Ask HN: How happy are you? - adamzerner
People on HN seem to be ambitious do-gooders in tech related fields. I&#x27;m curious how happy these types of people generally are.<p>Let&#x27;s use the 2-8 scale:
======
DonGateley
Happy is too fragile and illusory a state. Content works much, much better and
I find myself remarkably content considering the heights I reached and the
bottom I barely pulled myself out of. I don't miss the bling at all and am
very pleased with how little it takes to make me content.

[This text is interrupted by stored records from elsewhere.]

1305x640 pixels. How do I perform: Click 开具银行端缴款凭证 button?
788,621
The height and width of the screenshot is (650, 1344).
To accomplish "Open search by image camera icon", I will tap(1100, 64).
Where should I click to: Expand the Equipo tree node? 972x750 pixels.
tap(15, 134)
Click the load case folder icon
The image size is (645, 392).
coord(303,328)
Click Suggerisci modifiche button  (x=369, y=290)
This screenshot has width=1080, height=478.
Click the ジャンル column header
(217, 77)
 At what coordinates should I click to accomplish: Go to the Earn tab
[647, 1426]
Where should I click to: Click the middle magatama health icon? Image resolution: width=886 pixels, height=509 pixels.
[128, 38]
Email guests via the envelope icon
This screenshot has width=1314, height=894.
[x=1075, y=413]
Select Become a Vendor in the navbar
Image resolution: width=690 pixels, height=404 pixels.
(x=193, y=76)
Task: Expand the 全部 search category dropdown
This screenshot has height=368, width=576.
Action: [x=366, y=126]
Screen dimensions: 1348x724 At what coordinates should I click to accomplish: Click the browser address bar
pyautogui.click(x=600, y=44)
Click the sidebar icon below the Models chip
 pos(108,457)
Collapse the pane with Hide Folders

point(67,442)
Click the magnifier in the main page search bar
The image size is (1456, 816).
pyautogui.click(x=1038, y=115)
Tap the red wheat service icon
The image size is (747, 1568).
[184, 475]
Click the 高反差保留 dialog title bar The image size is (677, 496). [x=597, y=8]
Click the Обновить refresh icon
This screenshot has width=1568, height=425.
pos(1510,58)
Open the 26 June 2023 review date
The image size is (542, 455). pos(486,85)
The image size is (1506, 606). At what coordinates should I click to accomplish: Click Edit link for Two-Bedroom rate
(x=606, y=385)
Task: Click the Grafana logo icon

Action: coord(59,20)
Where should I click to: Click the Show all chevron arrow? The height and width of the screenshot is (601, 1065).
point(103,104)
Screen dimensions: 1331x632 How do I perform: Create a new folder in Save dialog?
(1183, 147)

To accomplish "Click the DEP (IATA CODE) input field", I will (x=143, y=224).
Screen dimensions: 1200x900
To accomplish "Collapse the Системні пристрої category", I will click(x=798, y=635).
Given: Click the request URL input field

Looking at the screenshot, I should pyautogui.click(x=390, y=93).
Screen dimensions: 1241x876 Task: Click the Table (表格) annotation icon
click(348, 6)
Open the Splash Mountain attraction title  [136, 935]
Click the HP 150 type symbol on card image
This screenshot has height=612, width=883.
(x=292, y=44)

On the content scale I'd call it a 7.5. Happy I no longer understand and am
very wary of.

------
klaut
"happy" is not something constant so it is difficult for me to evaluate it as
a whole. For example, right now, as I am about to go to work, my happiness
level is at around 4. But When weekend comes and I am doing my thing, then it
can go up to 7.

------
27182818284
FYI, You can submit a new poll, unless maybe you're under a karma threshold of
some level:
[http://news.ycombinator.com/newpoll](http://news.ycombinator.com/newpoll)

------
tylerpachal
As a student with the summer semester on the horizon, being able to pick new
classes and things to learn about makes me happy and gives me something to
look forward to... But its snowing out right now.

8.5

------
taigeair
It's 8. This isn't that accurate because I just finished a 3 hour bike ride.

------
bowerbird
which is the happy end, and which is the unhappy end?

didn't say, did you? so how do you interpret the data?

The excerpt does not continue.